= Problem statement =
Replace every "Instruction" with "Directive" in all of the items below, and leave everything else unchanged.

= Records shown =
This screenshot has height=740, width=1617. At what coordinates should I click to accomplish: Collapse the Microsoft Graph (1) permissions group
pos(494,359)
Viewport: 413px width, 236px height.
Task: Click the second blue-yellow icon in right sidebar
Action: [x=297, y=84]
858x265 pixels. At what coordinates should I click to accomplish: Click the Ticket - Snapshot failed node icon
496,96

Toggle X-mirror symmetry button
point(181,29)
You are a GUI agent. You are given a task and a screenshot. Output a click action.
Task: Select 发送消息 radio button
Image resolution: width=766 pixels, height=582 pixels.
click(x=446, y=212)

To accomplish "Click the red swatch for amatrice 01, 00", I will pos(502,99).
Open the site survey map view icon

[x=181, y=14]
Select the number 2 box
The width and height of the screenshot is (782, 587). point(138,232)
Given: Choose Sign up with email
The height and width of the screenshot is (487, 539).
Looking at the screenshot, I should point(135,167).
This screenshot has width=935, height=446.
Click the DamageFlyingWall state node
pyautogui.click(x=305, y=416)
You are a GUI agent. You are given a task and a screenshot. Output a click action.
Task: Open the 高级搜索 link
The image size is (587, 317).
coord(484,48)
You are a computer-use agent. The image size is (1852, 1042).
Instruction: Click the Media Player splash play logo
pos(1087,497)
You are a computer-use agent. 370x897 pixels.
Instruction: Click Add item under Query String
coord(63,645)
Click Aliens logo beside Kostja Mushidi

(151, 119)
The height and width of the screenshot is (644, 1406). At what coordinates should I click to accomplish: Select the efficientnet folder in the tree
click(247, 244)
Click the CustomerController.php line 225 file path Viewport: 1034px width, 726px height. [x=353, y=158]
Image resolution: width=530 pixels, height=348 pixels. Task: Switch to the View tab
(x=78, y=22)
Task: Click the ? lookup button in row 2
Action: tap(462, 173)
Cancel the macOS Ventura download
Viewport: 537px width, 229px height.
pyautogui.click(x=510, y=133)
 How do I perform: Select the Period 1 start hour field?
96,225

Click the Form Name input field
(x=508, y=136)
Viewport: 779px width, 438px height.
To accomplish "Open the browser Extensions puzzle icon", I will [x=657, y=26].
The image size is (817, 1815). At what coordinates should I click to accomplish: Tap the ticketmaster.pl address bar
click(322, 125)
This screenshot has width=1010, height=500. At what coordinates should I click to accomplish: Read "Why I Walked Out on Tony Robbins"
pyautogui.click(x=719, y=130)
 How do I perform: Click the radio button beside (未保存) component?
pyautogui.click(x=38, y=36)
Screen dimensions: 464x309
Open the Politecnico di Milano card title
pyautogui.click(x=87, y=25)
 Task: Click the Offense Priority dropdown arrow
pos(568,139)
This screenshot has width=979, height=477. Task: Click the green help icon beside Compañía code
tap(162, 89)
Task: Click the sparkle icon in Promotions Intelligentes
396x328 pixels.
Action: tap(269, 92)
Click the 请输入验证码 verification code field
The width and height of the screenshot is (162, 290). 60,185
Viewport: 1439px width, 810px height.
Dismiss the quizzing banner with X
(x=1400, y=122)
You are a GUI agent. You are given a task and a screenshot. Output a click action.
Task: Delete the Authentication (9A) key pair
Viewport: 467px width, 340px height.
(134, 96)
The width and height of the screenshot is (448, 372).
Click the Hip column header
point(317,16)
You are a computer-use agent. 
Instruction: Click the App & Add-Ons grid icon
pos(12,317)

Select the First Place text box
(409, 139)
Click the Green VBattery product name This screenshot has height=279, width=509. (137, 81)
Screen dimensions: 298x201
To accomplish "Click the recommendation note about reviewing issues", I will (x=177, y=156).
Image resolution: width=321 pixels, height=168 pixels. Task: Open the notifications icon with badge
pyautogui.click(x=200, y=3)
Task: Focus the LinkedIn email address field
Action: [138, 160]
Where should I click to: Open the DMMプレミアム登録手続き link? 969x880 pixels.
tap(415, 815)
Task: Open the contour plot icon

= Worked answer =
This screenshot has height=740, width=1617. At what coordinates should I click to accomplish: Collapse the Microsoft Graph (1) permissions group
pos(494,359)
Viewport: 413px width, 236px height.
Task: Click the second blue-yellow icon in right sidebar
Action: [x=297, y=84]
858x265 pixels. At what coordinates should I click to accomplish: Click the Ticket - Snapshot failed node icon
496,96

Toggle X-mirror symmetry button
point(181,29)
You are a GUI agent. You are given a task and a screenshot. Output a click action.
Task: Select 发送消息 radio button
Image resolution: width=766 pixels, height=582 pixels.
click(x=446, y=212)

To accomplish "Click the red swatch for amatrice 01, 00", I will pos(502,99).
Open the site survey map view icon

[x=181, y=14]
Select the number 2 box
The width and height of the screenshot is (782, 587). point(138,232)
Given: Choose Sign up with email
The height and width of the screenshot is (487, 539).
Looking at the screenshot, I should point(135,167).
This screenshot has width=935, height=446.
Click the DamageFlyingWall state node
pyautogui.click(x=305, y=416)
You are a GUI agent. You are given a task and a screenshot. Output a click action.
Task: Open the 高级搜索 link
The image size is (587, 317).
coord(484,48)
You are a computer-use agent. The image size is (1852, 1042).
Directive: Click the Media Player splash play logo
pos(1087,497)
You are a computer-use agent. 370x897 pixels.
Directive: Click Add item under Query String
coord(63,645)
Click Aliens logo beside Kostja Mushidi

(151, 119)
The height and width of the screenshot is (644, 1406). At what coordinates should I click to accomplish: Select the efficientnet folder in the tree
click(247, 244)
Click the CustomerController.php line 225 file path Viewport: 1034px width, 726px height. [x=353, y=158]
Image resolution: width=530 pixels, height=348 pixels. Task: Switch to the View tab
(x=78, y=22)
Task: Click the ? lookup button in row 2
Action: tap(462, 173)
Cancel the macOS Ventura download
Viewport: 537px width, 229px height.
pyautogui.click(x=510, y=133)
 How do I perform: Select the Period 1 start hour field?
96,225

Click the Form Name input field
(x=508, y=136)
Viewport: 779px width, 438px height.
To accomplish "Open the browser Extensions puzzle icon", I will [x=657, y=26].
The image size is (817, 1815). At what coordinates should I click to accomplish: Tap the ticketmaster.pl address bar
click(322, 125)
This screenshot has width=1010, height=500. At what coordinates should I click to accomplish: Read "Why I Walked Out on Tony Robbins"
pyautogui.click(x=719, y=130)
 How do I perform: Click the radio button beside (未保存) component?
pyautogui.click(x=38, y=36)
Screen dimensions: 464x309
Open the Politecnico di Milano card title
pyautogui.click(x=87, y=25)
 Task: Click the Offense Priority dropdown arrow
pos(568,139)
This screenshot has width=979, height=477. Task: Click the green help icon beside Compañía code
tap(162, 89)
Task: Click the sparkle icon in Promotions Intelligentes
396x328 pixels.
Action: tap(269, 92)
Click the 请输入验证码 verification code field
The width and height of the screenshot is (162, 290). 60,185
Viewport: 1439px width, 810px height.
Dismiss the quizzing banner with X
(x=1400, y=122)
You are a GUI agent. You are given a task and a screenshot. Output a click action.
Task: Delete the Authentication (9A) key pair
Viewport: 467px width, 340px height.
(134, 96)
The width and height of the screenshot is (448, 372).
Click the Hip column header
point(317,16)
You are a computer-use agent. 
Directive: Click the App & Add-Ons grid icon
pos(12,317)

Select the First Place text box
(409, 139)
Click the Green VBattery product name This screenshot has height=279, width=509. (137, 81)
Screen dimensions: 298x201
To accomplish "Click the recommendation note about reviewing issues", I will (x=177, y=156).
Image resolution: width=321 pixels, height=168 pixels. Task: Open the notifications icon with badge
pyautogui.click(x=200, y=3)
Task: Focus the LinkedIn email address field
Action: [138, 160]
Where should I click to: Open the DMMプレミアム登録手続き link? 969x880 pixels.
tap(415, 815)
Task: Open the contour plot icon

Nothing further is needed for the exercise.